The Securities Settlement System Reform Law will come into effect in Japan in early January 2003. The object of the law is to provide a uniform, safe and efficient book-entry settlement system for certain corporate, government, municipal and foreign bonds, commercial paper and beneficial interests. Shares, warrants and convertible bonds are outside the scope of the new system. A unified settlement system for all securities remains a goal for the future.
The settlement structure will be multi-layered. Transfer institutions will consist of top-tier clearing houses, and lower-tier securities companies and financial institutions acting as account-keeping institutions.
The new system is voluntary. Issuers may choose whether to use the new system, usually at the time of each offering of securities.
Dematerialization (paperless securities)
In the new system, in general, issuers will no longer be required to issue certificates but to notify clearing houses, which will credit issued securities to investors' accounts and notify necessary lower account-keeping institutions, and such account-keeping institutions will respectively do so. Transferors will be required to notify transfer institutions, which will debit and credit the relevant investors' accounts with transferred securities. The person of record of such accounts will be presumed to be the valid owner. Transfers of securities will only be effective when recorded on the transferees' accounts at the transfer institutions. Investors will notify transfer institutions of any redemption and the institutions will debit redeemed securities from the investors' accounts. If a transfer institution wrongly credits an investor's account, the relevant transfer institutions would have no claim against a bona fide purchaser for value who acquires such securities from the transferring investor.

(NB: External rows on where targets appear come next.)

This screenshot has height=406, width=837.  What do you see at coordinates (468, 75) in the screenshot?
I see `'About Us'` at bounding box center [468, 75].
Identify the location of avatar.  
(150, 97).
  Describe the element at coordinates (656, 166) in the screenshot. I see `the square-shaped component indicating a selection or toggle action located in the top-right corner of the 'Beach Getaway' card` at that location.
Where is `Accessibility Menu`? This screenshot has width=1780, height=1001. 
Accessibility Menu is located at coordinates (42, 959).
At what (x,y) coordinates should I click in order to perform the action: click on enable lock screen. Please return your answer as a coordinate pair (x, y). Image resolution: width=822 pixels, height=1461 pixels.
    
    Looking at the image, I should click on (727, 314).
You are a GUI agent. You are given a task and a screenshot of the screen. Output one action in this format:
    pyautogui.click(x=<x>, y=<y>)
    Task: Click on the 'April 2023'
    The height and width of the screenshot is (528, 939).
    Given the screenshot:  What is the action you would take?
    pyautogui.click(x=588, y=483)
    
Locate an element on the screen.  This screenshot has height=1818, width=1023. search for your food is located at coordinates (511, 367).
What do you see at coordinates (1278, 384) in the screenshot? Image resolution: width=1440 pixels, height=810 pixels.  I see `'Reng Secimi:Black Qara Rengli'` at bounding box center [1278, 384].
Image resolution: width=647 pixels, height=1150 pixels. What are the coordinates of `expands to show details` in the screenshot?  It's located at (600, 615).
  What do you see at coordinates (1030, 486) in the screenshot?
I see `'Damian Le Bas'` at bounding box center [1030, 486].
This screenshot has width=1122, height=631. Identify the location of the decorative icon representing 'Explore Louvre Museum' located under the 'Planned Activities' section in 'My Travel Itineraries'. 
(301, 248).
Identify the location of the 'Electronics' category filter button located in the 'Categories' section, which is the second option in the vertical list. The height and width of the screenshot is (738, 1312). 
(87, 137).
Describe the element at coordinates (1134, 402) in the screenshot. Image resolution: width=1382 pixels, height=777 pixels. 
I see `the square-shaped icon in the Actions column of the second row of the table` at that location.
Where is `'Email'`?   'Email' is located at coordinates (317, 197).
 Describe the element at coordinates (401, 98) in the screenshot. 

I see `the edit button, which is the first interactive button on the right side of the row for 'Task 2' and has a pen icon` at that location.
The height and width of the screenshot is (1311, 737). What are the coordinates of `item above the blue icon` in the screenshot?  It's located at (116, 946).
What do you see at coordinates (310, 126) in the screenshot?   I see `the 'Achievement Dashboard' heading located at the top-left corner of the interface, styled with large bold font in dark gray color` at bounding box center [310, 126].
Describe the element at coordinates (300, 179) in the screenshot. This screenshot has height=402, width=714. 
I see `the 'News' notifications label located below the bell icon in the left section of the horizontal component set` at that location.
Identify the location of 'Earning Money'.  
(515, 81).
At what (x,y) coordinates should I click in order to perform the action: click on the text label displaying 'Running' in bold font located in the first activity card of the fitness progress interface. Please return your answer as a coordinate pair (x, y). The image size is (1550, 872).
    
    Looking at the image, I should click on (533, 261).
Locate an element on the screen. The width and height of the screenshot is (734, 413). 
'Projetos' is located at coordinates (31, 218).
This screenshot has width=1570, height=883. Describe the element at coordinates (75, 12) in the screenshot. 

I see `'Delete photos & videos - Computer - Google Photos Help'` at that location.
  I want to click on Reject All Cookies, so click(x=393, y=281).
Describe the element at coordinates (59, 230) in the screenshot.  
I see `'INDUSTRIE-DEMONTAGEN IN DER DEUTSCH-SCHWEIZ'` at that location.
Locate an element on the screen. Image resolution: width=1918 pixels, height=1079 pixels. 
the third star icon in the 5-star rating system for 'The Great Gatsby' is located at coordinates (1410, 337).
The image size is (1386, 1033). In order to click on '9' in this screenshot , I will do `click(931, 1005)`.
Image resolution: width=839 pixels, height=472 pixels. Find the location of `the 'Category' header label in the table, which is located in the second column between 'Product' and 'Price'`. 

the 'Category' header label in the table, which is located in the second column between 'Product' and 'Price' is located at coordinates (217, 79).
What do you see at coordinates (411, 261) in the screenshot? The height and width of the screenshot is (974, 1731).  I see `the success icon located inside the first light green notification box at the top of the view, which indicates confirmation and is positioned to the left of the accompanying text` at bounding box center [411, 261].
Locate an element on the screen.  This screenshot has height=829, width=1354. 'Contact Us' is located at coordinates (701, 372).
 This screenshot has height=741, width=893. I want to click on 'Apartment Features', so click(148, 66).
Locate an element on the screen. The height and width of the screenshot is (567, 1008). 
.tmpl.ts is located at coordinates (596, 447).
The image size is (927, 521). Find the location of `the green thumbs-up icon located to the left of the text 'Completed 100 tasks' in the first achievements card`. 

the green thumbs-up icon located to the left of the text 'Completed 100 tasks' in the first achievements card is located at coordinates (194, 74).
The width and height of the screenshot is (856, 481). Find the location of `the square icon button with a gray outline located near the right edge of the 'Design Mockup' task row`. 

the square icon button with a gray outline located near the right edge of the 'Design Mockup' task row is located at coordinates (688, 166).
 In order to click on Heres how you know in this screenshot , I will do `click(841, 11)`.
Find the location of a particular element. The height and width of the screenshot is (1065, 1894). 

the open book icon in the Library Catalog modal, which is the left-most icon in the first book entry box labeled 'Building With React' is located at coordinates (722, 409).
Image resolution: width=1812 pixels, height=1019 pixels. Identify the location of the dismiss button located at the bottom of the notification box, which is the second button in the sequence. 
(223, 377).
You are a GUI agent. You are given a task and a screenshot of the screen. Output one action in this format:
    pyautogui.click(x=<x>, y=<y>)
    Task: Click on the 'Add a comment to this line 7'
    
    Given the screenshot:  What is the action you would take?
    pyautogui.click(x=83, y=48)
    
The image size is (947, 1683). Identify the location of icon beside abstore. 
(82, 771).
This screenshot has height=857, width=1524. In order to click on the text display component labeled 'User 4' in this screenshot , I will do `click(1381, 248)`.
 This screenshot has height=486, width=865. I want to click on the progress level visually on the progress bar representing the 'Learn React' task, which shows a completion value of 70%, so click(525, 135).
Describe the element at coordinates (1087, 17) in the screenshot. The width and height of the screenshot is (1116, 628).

Investors protection trust
Under the law, clearing houses will be required to enter into trust agreements in order to compensate investors for loss or damage incurred, up to a certain amount, in the event a certain transfer institution becomes insolvent before satisfying its obligations with respect to incorrect account records. Account-keeping institutions will be required to make certain contributions to an investors' protection trust fund. Investors' protection trust legislation does not apply to institutional investors.